→ **The problem**
Please carry on the news article below about training for Irish counsellors who work with suicidal people, picking up right after its last sentence.

May 28, 2009
BARRY ROCHE, Southern Correspondent
IRISH COUNSELLORS and psychotherapists dealing with suicidal people are not being given adequate specialised training to assist them and instead are having to learn as they go, according to a leading international expert on suicide.
Dr David Jobes of the Catholic University of America told The Irish Times that dealing with suicidal people should be included as a standard part of all mental health training programmes for those working in the area of counselling and psychotherapy.
Ireland was no different from the United States in this regard but it was surprising that no particular training programmes for dealing with suicidal people are included in mental health training, given suicide can feature in several mental disorders, he said.
Dr Jobes explained that he had asked the 100-plus clinicians attending the Irish Association for Counselling and Psychotherapy Southern Regional Annual Conference in Cork how many knew someone who had died by suicide and virtually everyone indicated that they had.
“Yet, when I asked them how many had been specifically trained in nursing programmes and professional training programmes in graduate school and medical school to assess and treat suicidal people, only one hand went up – it’s crazy but it’s not unique to Ireland.

→ **Given information**
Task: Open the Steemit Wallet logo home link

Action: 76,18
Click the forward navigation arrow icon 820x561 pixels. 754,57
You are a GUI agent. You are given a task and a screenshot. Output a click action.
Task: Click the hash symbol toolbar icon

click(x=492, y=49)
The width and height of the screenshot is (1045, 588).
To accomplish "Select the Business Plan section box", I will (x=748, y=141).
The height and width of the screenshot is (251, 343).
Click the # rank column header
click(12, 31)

→ **Response box**
“When I speak in Ireland, at best maybe 5 per cent will have had curricular training in their professional training programmes and we’re the ones who are to protect the suicidal person from themselves,” he said.
Dr Jobes said while most clinicians learn about dealing with suicidal people by experience – and experience can be a good teacher – it did seem strange that there was no training provided to deal with people who are contemplating suicide given that it is such “a pervasive presentation”.
“Why isn’t it just a natural part of a psychology training programme? It should be a standard part of mental health training and it’s not and it makes no sense – it’s emblematic of these disconnects of the pervasiveness of suicide and of people acting as if it’s not a problem.
“Suicide cuts across a dozen major psychiatric disorders, not just depression – it’s associated with anxiety, substance abuse, schizophrenia, bi-polar disorder – all of those disorders often have a suicidal component. It’s treatable but people often don’t know how to treat it.”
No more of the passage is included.